Au moment de prendre mes fonctions de Gouverneur pour la France du FMI et de la Banque Mondiale, je veux d'abord dire mon respect chaleureux à chacun d'entre vous et mon attachement à ces Institutions. Elles sont un outil au service d'un développement solidaire dans le monde. Elles sont un élément central au service d'un système financier international qui doit être plus stable et plus juste. Bien sûr elles doivent s'adapter aux nouveaux défis auxquels nous faisons face, mais il ne saurait s'agir de les affaiblir. La France entend au contraire renforcer leur rôle dans la nouvelle économie globale, promouvoir une plus grande transparence, un partenariat étroit avec les sociétés civiles, car là est l'amorce nécessaire d'une bonne gouvernance mondiale.
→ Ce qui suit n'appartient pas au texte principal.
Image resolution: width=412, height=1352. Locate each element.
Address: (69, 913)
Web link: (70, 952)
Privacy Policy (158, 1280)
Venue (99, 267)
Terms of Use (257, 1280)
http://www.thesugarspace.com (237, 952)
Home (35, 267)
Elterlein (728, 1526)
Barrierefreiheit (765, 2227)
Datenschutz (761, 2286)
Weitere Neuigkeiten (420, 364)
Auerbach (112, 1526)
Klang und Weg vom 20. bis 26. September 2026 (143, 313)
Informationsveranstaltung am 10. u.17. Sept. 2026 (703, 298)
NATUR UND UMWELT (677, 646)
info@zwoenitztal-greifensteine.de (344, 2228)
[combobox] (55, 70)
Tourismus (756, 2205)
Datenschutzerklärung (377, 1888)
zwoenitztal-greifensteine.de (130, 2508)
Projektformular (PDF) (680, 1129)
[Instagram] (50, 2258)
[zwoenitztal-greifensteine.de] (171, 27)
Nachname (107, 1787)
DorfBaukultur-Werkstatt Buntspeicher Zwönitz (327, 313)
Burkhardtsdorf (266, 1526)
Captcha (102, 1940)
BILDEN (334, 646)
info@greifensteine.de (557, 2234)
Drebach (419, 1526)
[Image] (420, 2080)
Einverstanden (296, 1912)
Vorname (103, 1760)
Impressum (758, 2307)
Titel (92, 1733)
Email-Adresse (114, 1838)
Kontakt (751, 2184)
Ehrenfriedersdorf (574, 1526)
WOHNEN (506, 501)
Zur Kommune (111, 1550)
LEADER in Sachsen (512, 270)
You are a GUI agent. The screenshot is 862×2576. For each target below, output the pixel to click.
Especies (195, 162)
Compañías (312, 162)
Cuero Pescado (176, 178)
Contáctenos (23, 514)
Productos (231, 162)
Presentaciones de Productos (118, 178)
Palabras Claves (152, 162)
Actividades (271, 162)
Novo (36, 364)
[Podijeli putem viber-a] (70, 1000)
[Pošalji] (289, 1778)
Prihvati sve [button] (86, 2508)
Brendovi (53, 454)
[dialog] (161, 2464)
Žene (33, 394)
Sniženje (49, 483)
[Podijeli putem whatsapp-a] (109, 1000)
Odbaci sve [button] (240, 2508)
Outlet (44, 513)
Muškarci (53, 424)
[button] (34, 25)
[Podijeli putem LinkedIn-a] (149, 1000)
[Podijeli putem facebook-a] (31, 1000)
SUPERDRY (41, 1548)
Je veux également saluer le rôle éminent qu'a joué Michel Camdessus à la tête du FMI. Il a consacré son talent et son énergie à œuvrer en faveur de la stabilité financière et du développement des pays pauvres. Qu'il en soit à nouveau remercié, en même temps que nous souhaitons pleine réussite à son successeur, H. Kohler.

I - Lutter contre la pauvreté et assurer la cohérence du soutien aux pays en développement.

Mesdames, Messieurs,

L'un des messages centraux que je souhaite faire passer aujourd'hui est que le FMI doit aider tous les pays, en particulier les plus pauvres, à accéder à un développement durable ou soutenable : cela est plus que jamais la mission prioritaire des institutions financières internationales. Ce soutien doit être universel, c'est-à-dire disponible pour tous les pays membres.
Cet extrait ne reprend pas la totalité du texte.